Posted using Outdoor Hub Campfire


----------



## Legend killer (Apr 20, 2011)

FishermanMurph said:


> Cool, thanks for all the responses. Next time at CC, I'm gonna throw some spoons out and hopefully tangle with a Muskie from the kayak.
> 
> 
> Posted using Outdoor Hub Campfire


Do you have a muskie net? If you do hook into one and it stays on with your light tackle by the time you fight it she will be extremely stressed. By not having her recover in a large net while you work to get the hooks out she will be stressed to the point of dieing. Just an FYI.


----------



## crittergitter (Jun 9, 2005)

Legend killer said:


> Do you have a muskie net? If you do hook into one and it stays on with your light tackle by the time you fight it she will be extremely stressed. By not having her recover in a large net while you work to get the hooks out she will be stressed to the point of dieing.
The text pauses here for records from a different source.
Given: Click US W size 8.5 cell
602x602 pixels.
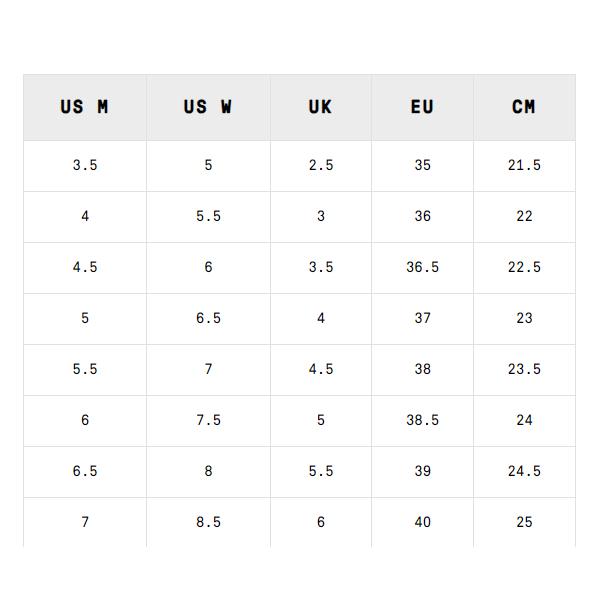Looking at the screenshot, I should pos(208,522).
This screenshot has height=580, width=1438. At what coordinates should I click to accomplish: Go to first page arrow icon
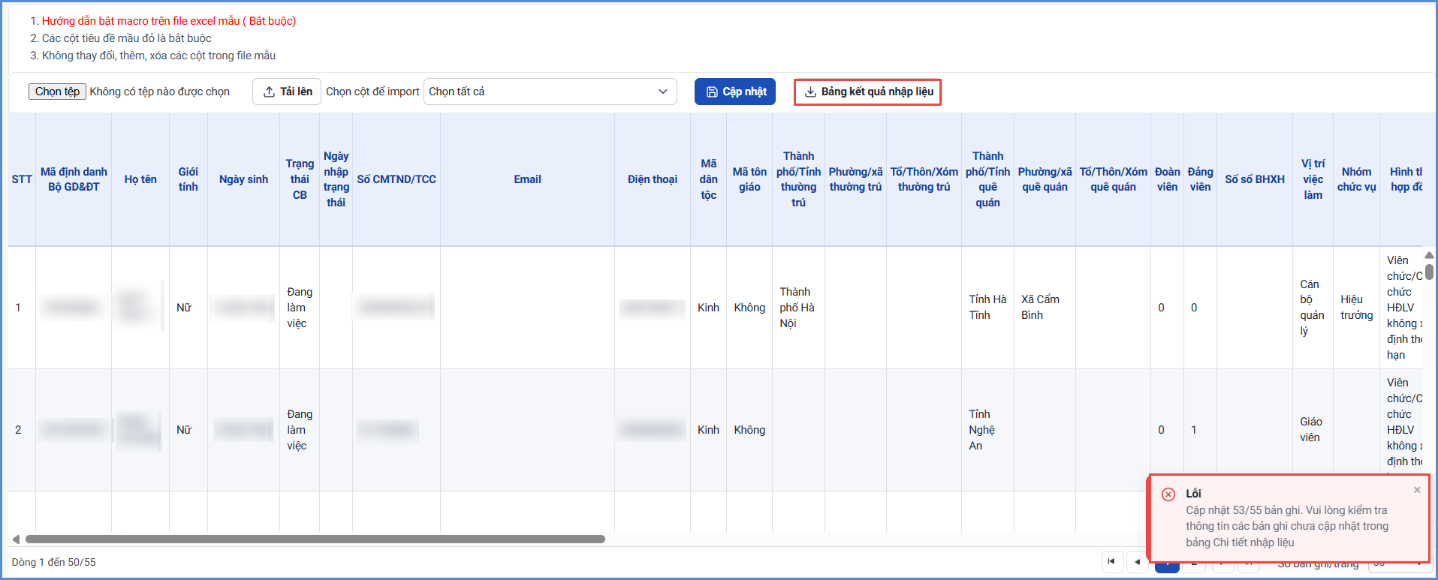click(x=1111, y=562)

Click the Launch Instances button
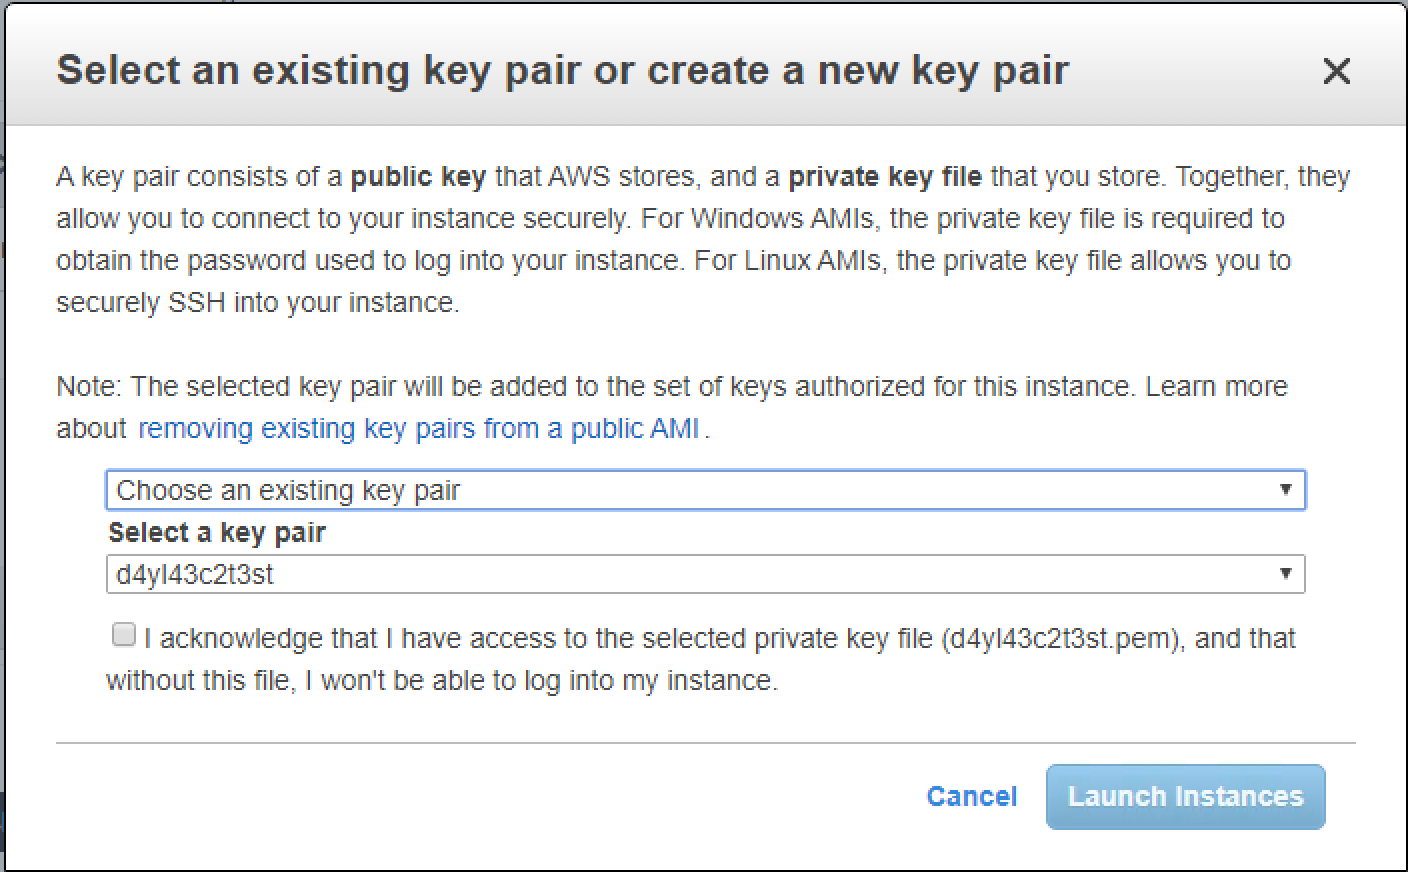[1185, 796]
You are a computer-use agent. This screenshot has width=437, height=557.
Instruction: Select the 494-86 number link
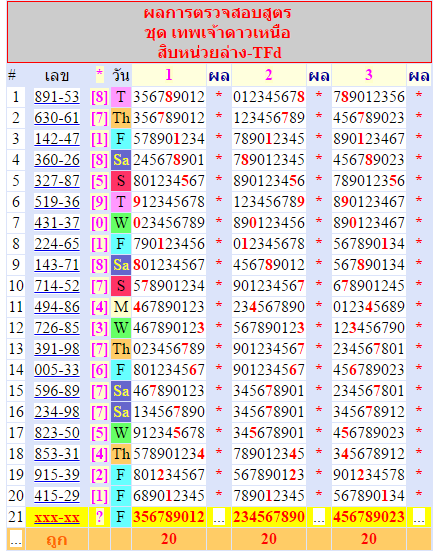[x=57, y=307]

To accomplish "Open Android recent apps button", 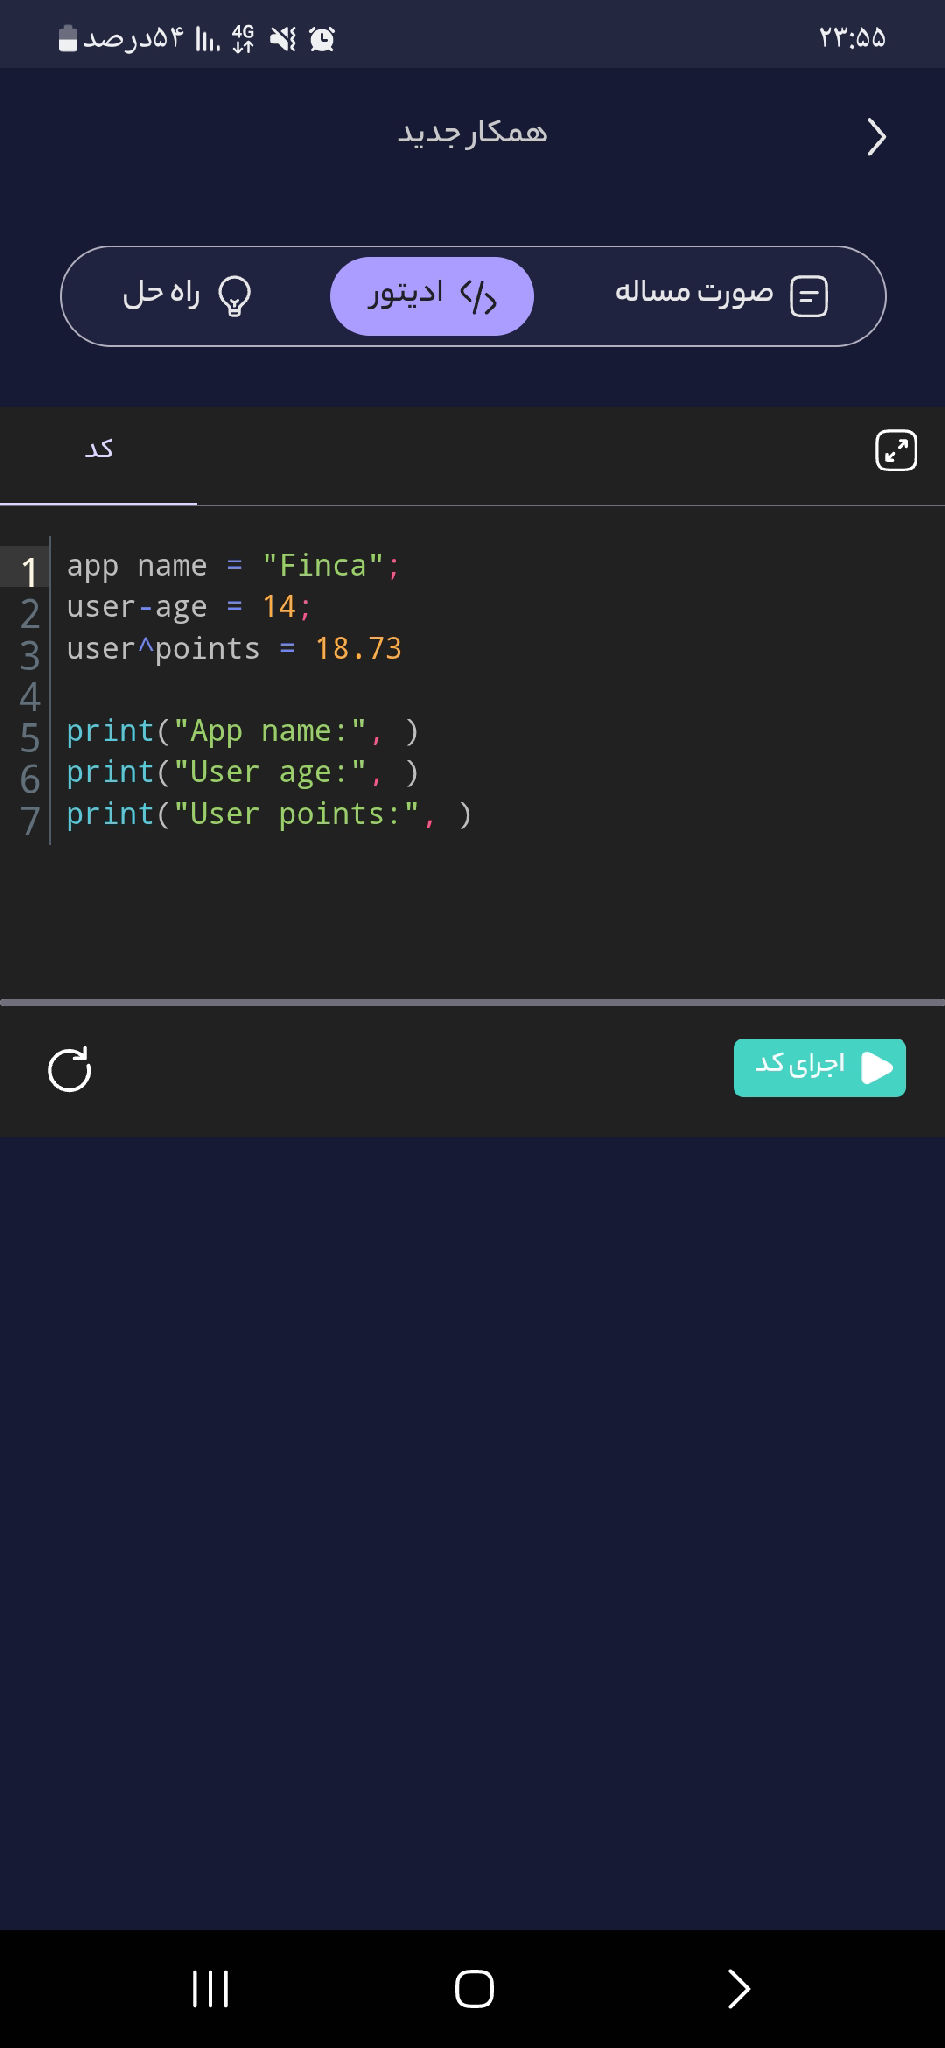I will (x=210, y=1988).
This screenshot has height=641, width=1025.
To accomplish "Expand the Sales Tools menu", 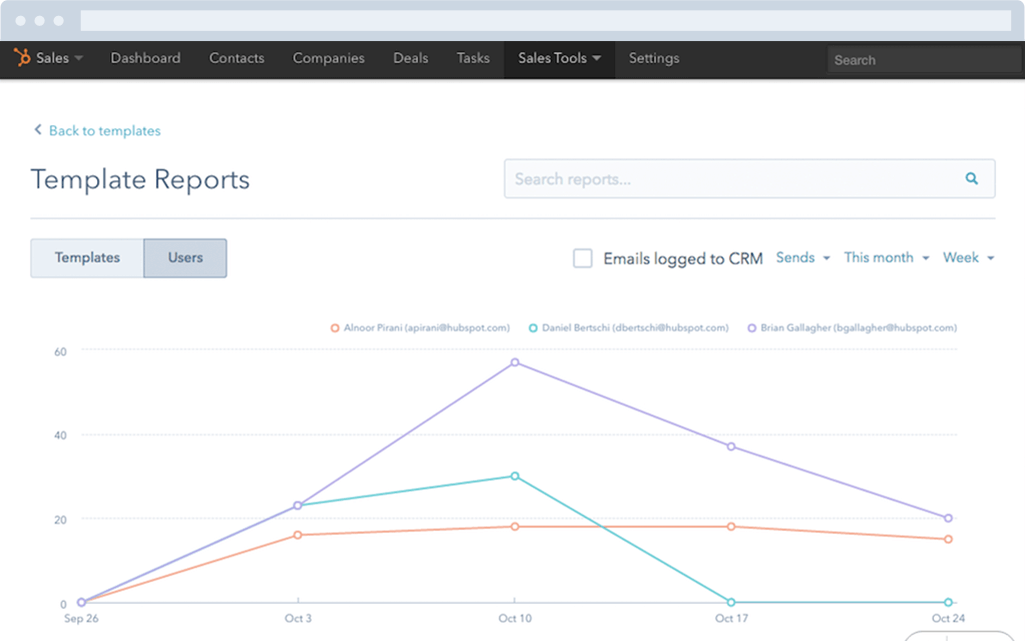I will click(x=559, y=58).
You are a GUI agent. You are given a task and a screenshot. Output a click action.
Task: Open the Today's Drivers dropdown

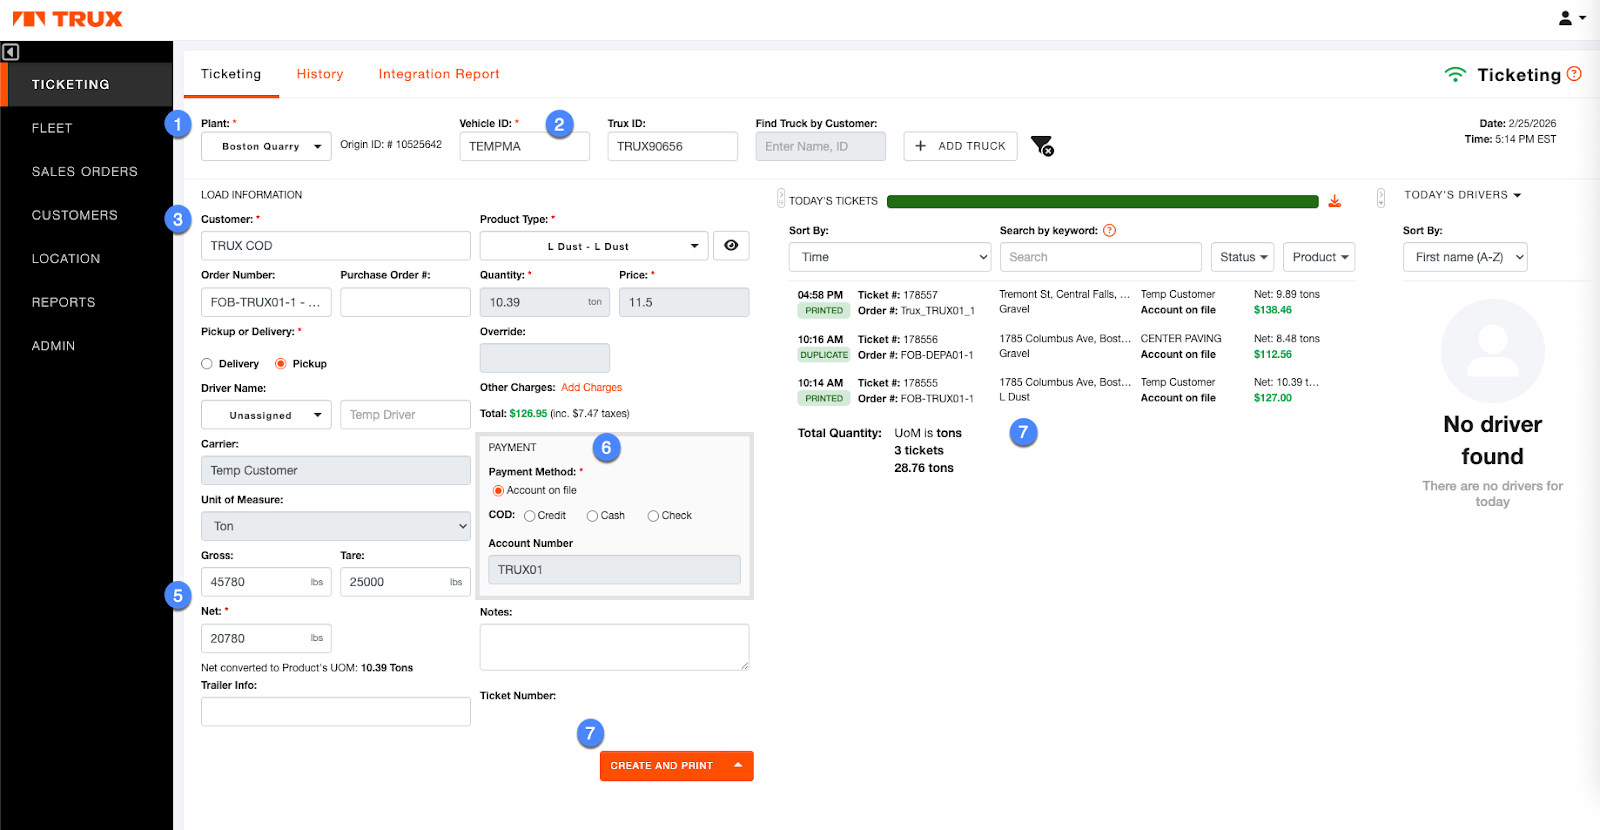click(x=1462, y=195)
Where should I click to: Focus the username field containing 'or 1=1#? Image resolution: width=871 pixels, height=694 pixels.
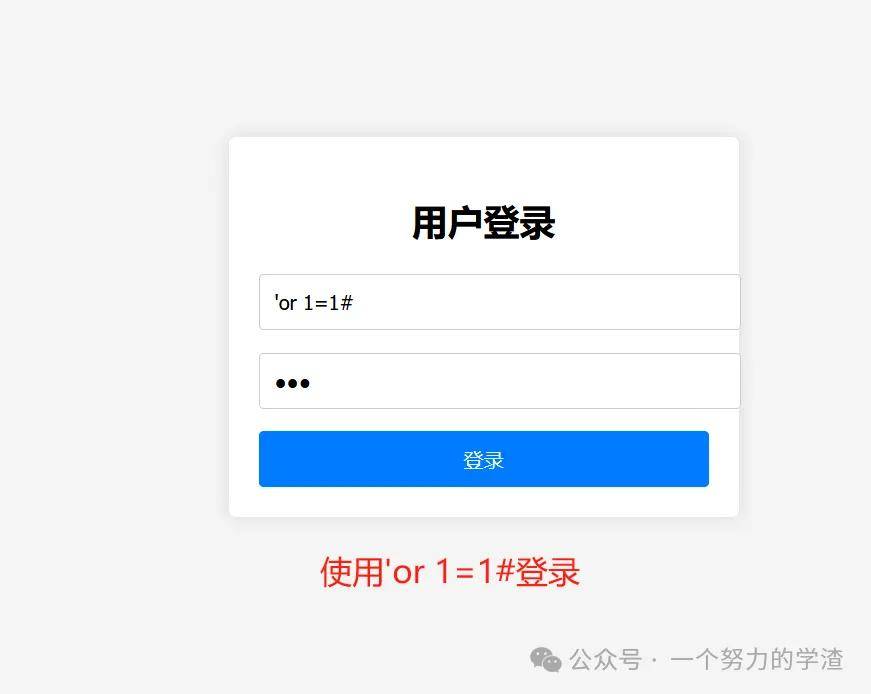[x=499, y=302]
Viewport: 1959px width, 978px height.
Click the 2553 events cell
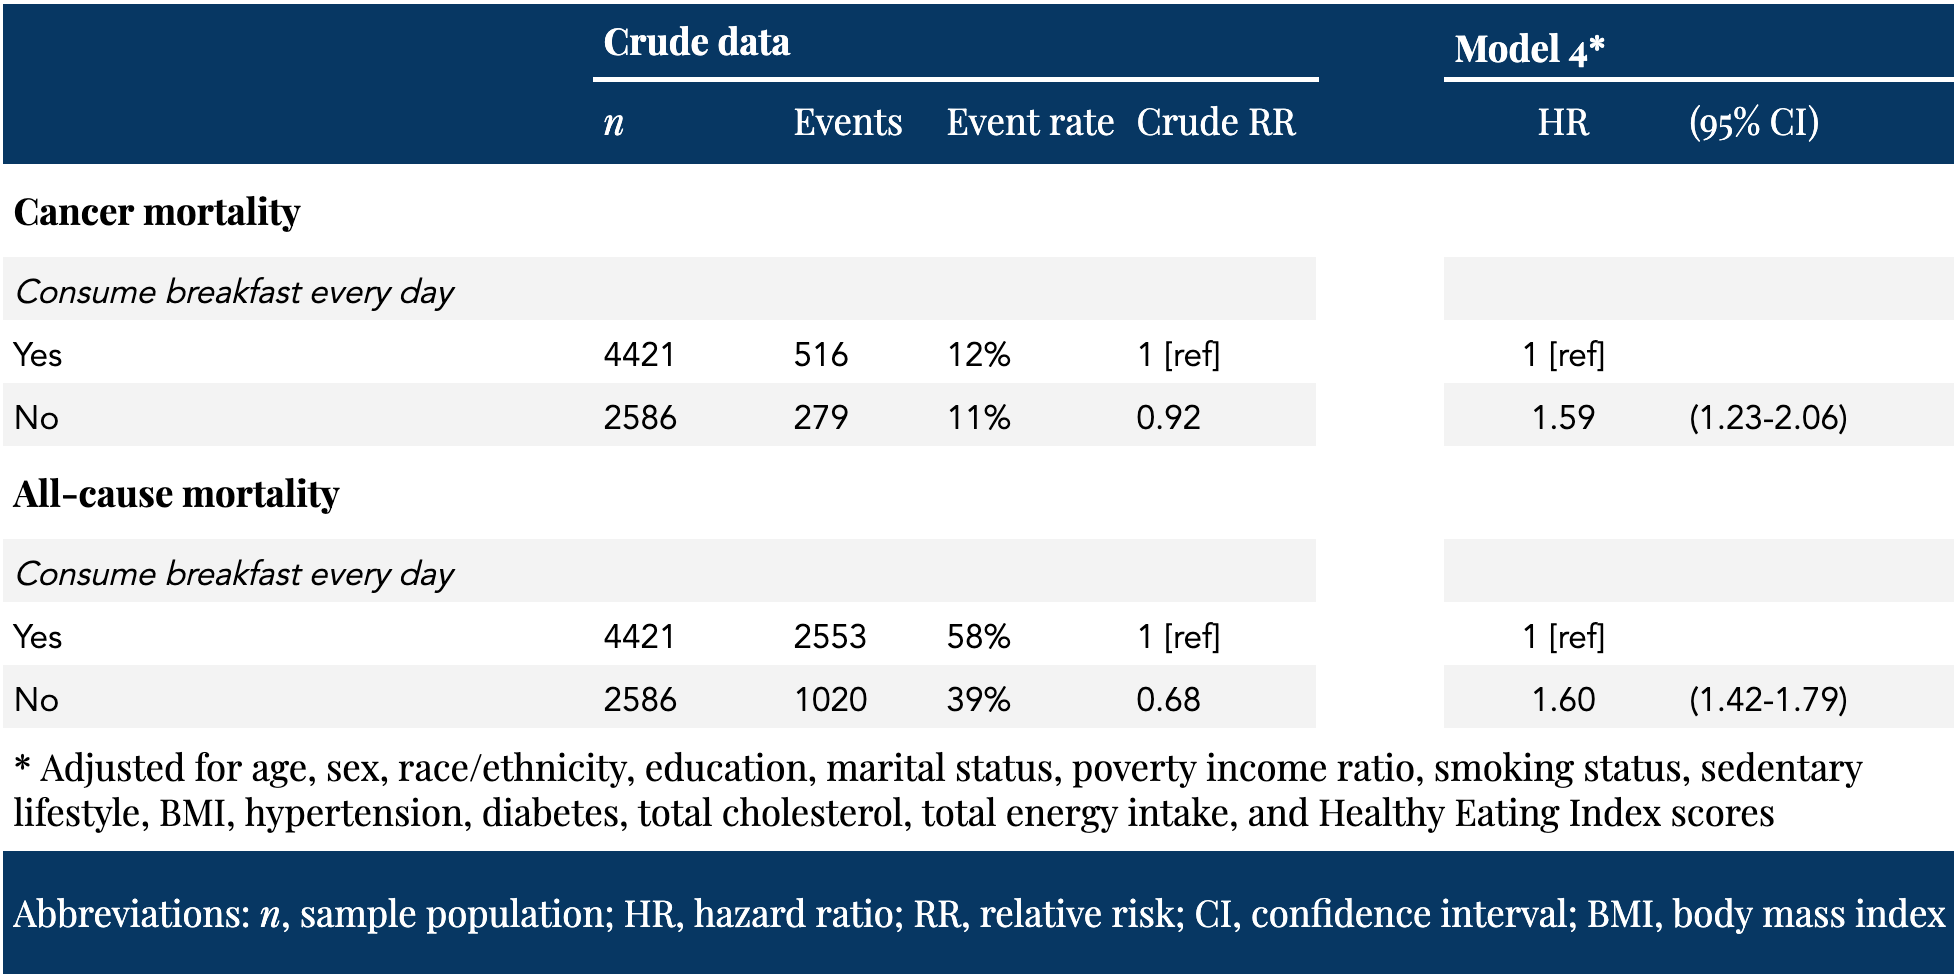(x=829, y=637)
Just an FYI.


I'm quite surprised you didn't tell us how great you are with a fork.


----------



## backlashed (Mar 19, 2011)

Legend killer said:


> Do you have a muskie net?


Nets and kayaks are a poor combination, a muskie net would be even worse.

Plenty of bass fishermen catch and successfully release muskie without the benefit of a big net.

Last week a crappie fisherman C&R two on his light crappie gear. he probably doesn't own a net.


----------



## Legend killer (Apr 20, 2011)

backlashed said:


> Nets and kayaks are a poor combination, a muskie net would be even worse.
> 
> Plenty of bass fishermen catch and successfully release muskie without the benefit of a big net.
> 
> Last week a crappie fisherman C&R two on his light crappie gear. he probably doesn't own a net.


I saw the pics they were small. Mortality rate goes way up with accidental catches since the angler is not prepared. Mr backlash what would you have done if mason52 did not scoop your fish up?


----------



## backlashed (Mar 19, 2011)

Done what a man does and use my hands. I have no idea what you would do if you didn't have a net. 


Posted using Outdoor Hub Campfire


----------



## Legend killer (Apr 20, 2011)

backlashed said:


> Done what a man does and use my hands. I have no idea what you would do if you didn't have a net.
> 
> 
> Posted using Outdoor Hub Campfire


Thank you for proving my point. How many 40'+ muskies have you hand landed and held in the water while using your other hand to get the bait out. Chance of mortality increases big time. The longer your working with the fish the chances of mortality increases even more. Also watch out getting a treble with its barb lodged in your arm fighting with the freshwater apex predator.


----------



## dtigers1984 (Jul 24, 2007)

Legendary thread hi-jacking!


----------



## cincinnati (May 24, 2004)

dtigers1984 said:


> Legendary thread hi-jacking!


No doubt....


----------



## Legend killer (Apr 20, 2011)

Legend killer said:


> Do you have a muskie net? If you do hook into one and it stays on with your light tackle by the time you fight it she will be extremely stressed. By not having her recover in a large net while you work to get the hooks out she will be stressed to the point of dieing. Just an FYI.


Hijacking? I gave the original poster a tip to make things go smoothly on ths water since he is new to muskie fishing.


----------



## Whaler (Nov 16, 2004)

Backlashed, you are right plenty of bass fishermen and others do land Muskies and release them without a net but, most of these fish have been played a lot longer that those caught on Muskie tackle and landed with a Muskie sized net. The longer they are fought especially in warm water the greater chance they have of NOT SURVIVING ! For the welfare of the fish heavier gear should be used so as to land them quickly and a large net for handling them in the water.


----------